Two television shows have recently made a huge impression on me: the BBC Janet Baker documentary, and “Fosse/Verdon,” the fabulous story of that artistic and personal partnership. And as I finally have a chance to stroll around in the mountains as summer begins, I’ve been processing what exactly those shows are shaking loose in my head.
All 90 minutes of the Baker documentary are wonderful, luminous, worth every musician’s time. But what stays with me most is the beginning, when the interviewer asks Dame Janet about her early retirements: why did she step aside when she was still singing and had more years ahead of her? And Dame Janet says – well, performing is frightening. And performing from memory is hard and gets harder. I got a lot from it but it cost me a lot too, and at a certain point I thought, enough.
Such a simple statement, but it just hit me between the eyes – because it’s the thing we all know, and the thing we pretend isn’t so. Sure, we talk about our anxiety with our friends, but to really show weakness as a performer is still straight up taboo. “Don’t think I couldn’t replace you a hundred times over,” says the young Bob Fosse’s manager to him – and we all know that’s true. So we make sure we always look strong, happy, confident.
But I just skipped to another show, sorry. If I really start writing about “Fosse/Verdon,” this post will stretch into June, so again let me say what stays with me most, especially in relation to the Baker documentary. The brilliant series uses iconic moments that come to stand for entire states of mind, ways of dealing with the world. One is the frenetic tap-tap-tapping of the young Bob Fosse as he dances: it’s joyous, energetic, precise, obsessive, terrifying. The other is the change on Gwen Verdon’s face during her famous Sweet Charity curtain call. As the audience chants her name you can see her go from disbelief to gratitude to the realization that she is exceptional. That she is a star.

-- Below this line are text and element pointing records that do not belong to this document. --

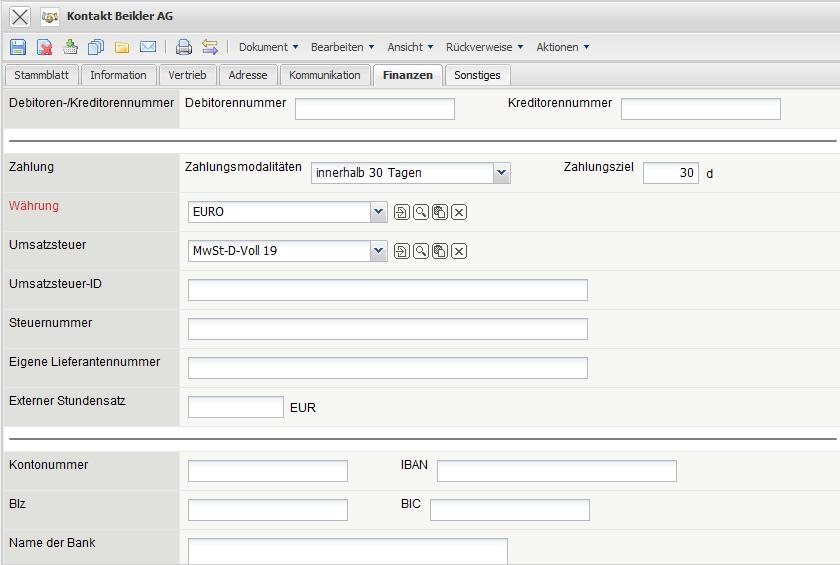The width and height of the screenshot is (840, 565).
Task: Close the Kontakt Beikler AG window
Action: click(19, 17)
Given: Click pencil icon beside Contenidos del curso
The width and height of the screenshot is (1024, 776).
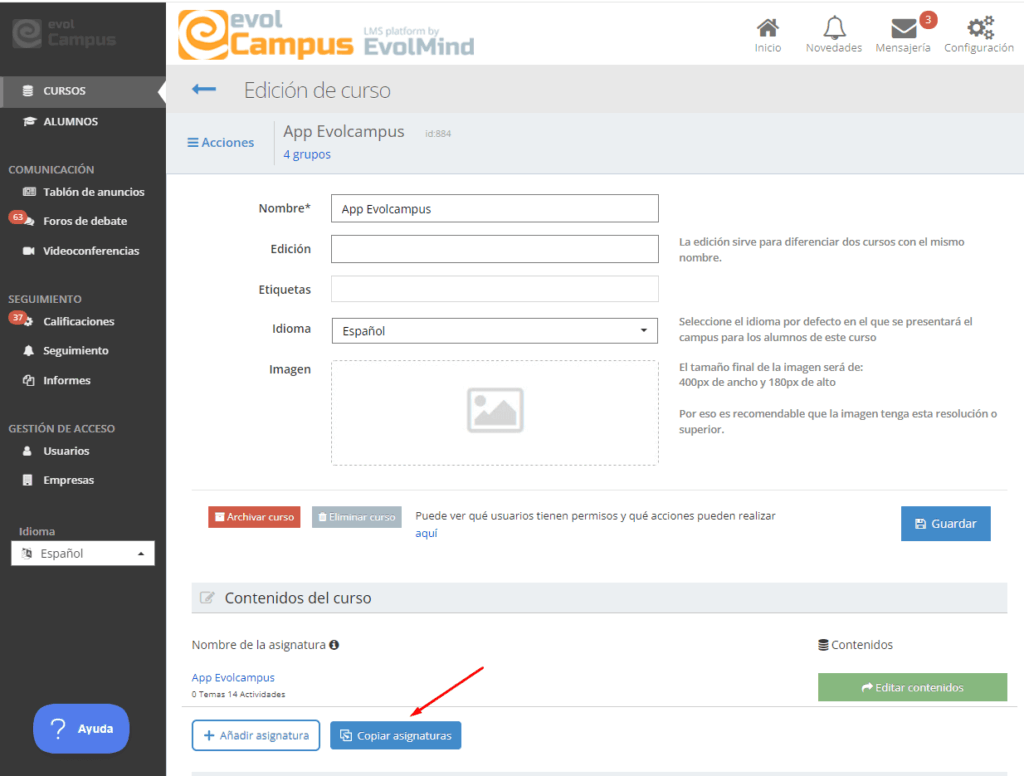Looking at the screenshot, I should click(207, 598).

What an audacious thing it is, to decide to simultaneously make your living and express yourself with your body. Tap-tap-tap: as you work toward mastery and excellence, you are dogged by the fear that those things might fade. And then, eventually, you may gain the wisdom that they will. So why do you try? It’s some combination of the things in the face of the great actress Michelle Williams during that curtain call: hunger for the audience’s approval, gratitude for the audience’s reaction, and maybe the realization that you have power to sway the audience.

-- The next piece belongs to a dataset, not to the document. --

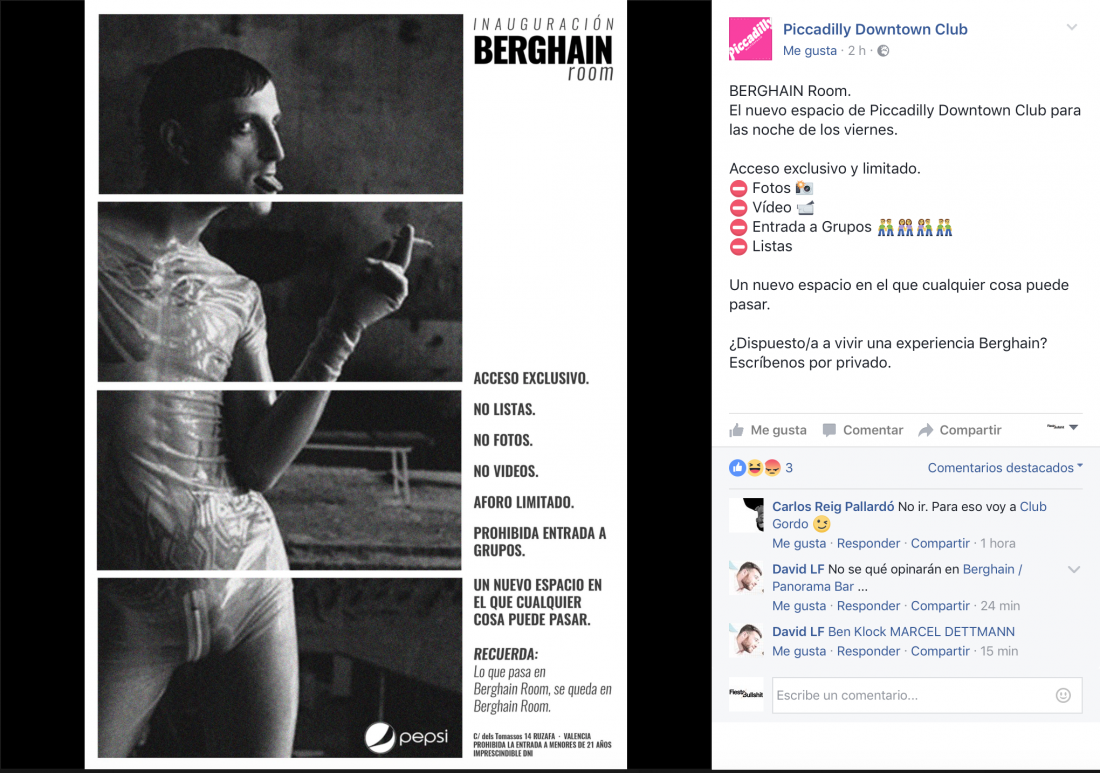
Task: Open the Comentarios destacados sort dropdown
Action: [x=1005, y=468]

All of this is in my mind as I take a morning hike at 7000 feet, in a totally different world. Here, I’m happy for feet and knees and hips and lungs that will carry me along a mountain path. I’m not in fantastic shape but also not terrible, and this is fine with me – I’m chill about my body in general in a way I am not chill about my body at the piano. But on a hike, although I can remember what it felt like to be 35 instead of 55, the fact that I used to be faster and stronger doesn’t dampen my joy.
In the clear air, my mind’s own tap-tap-tapping is always fainter and sometimes totally disappears. But it’s almost always there: the music I have to learn, the master classes, the teaching schedule, the performances. My own combination of fear, confidence, gratitude, and hubris: I’m writing this down with concern/confidence/gratitude in the audacious/hubristic belief that it might resonate with you.

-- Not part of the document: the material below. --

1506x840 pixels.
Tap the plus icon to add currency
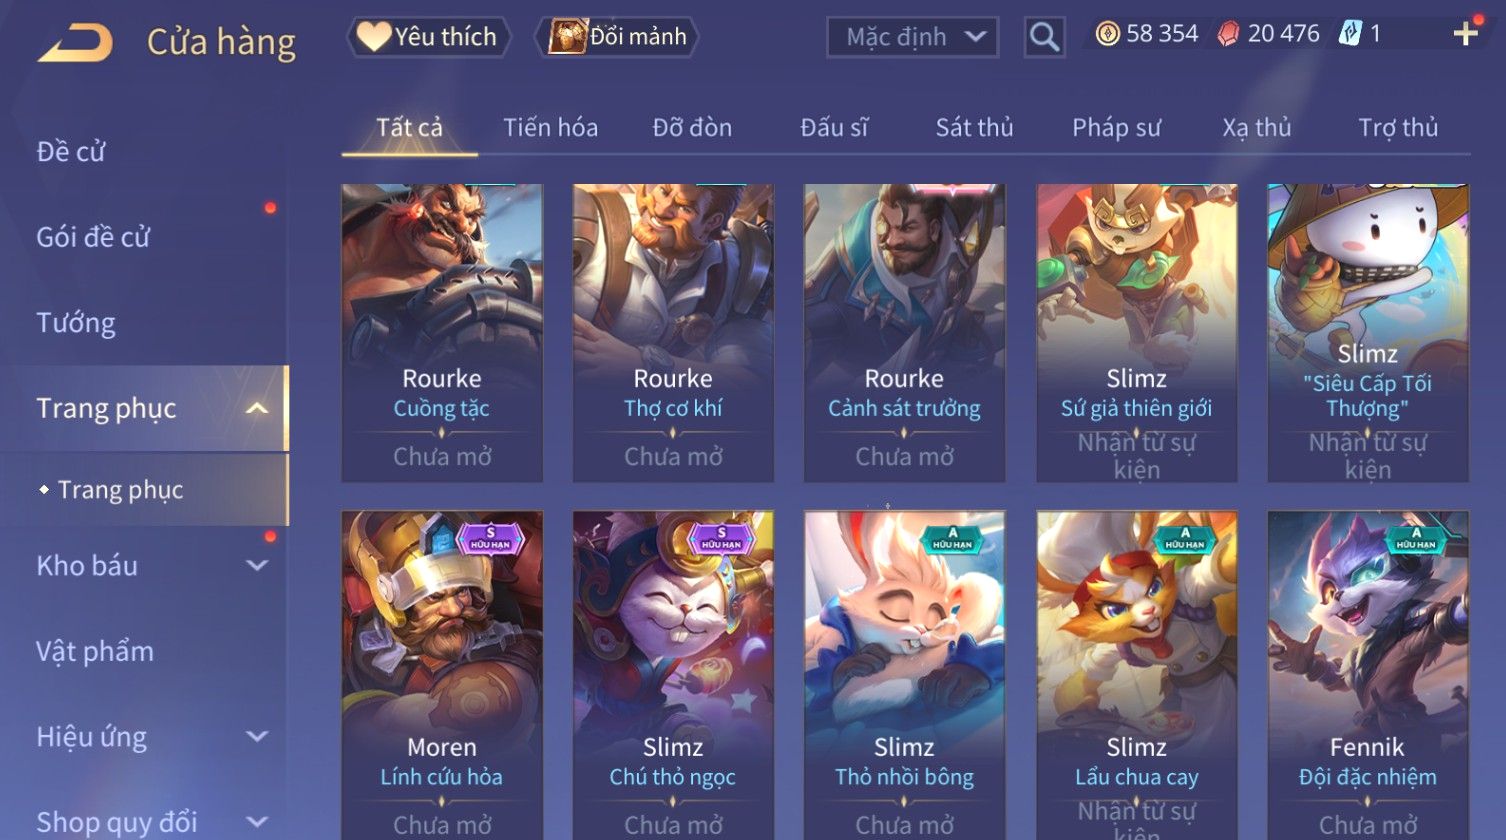[x=1466, y=34]
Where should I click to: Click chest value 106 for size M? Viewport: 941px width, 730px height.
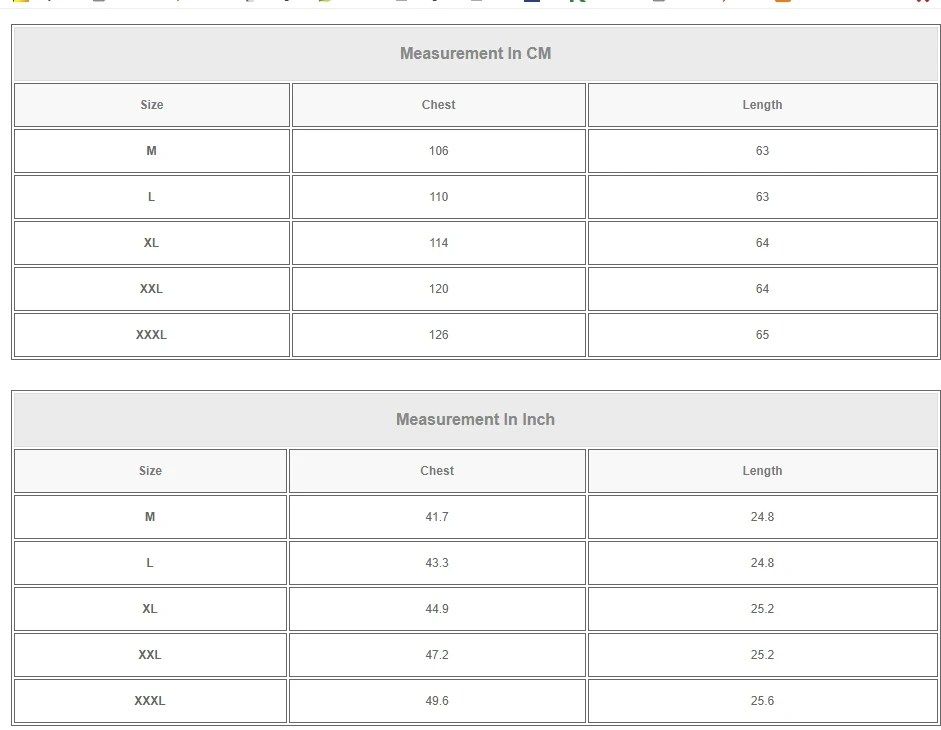pyautogui.click(x=438, y=151)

In our current way of connecting and communicating with each other, the ways in which we curate and market our images are more sophisticated than ever. They’re not new – think of Robert and Clara Schumann’s diary, which they wrote together with an obvious eye toward readership, a kind of extremely low-tech blog. The letters left behind when prominent people died were always curated by them or by their allies, if not their enemies. Fosse/Verdon explores beautifully the ways in which our work is both our story and our curation, transparently true and slickly suspicious all at once. Performing is so tricky, and everyone performs for everyone else. In our era, people are working hard to examine that kind of social performance, to understand and change it. Yet it’s easier than ever to curate different versions of ourselves. That’s tricky for those of us who are really good at it.
There’s such power in an artist like Janet Baker saying that what we do is frightening, along with the many other things it is. Something else we can do when we connect is to say simply what is true. It is so noisy in this world that you might wonder if such statements matter. Maybe in this age we are finding out that they can. I believe that they can.
And I believe something else. At the end of the tap-tap-tapping, all of it (the required practice and study, the worry of being passed over, the stress of the schedule, the weight of comparison), in the middle of the musical collaborations, there is such unbelievable lightness and freedom. It feels like it felt on the path this morning. And that’s such a gorgeous paradox of this human journey, that something so antithetical to simple existence – obsessive, dedicated practice – can lead you back to the very center of your being, where you can walk simply as a small part of a huge, beautiful world.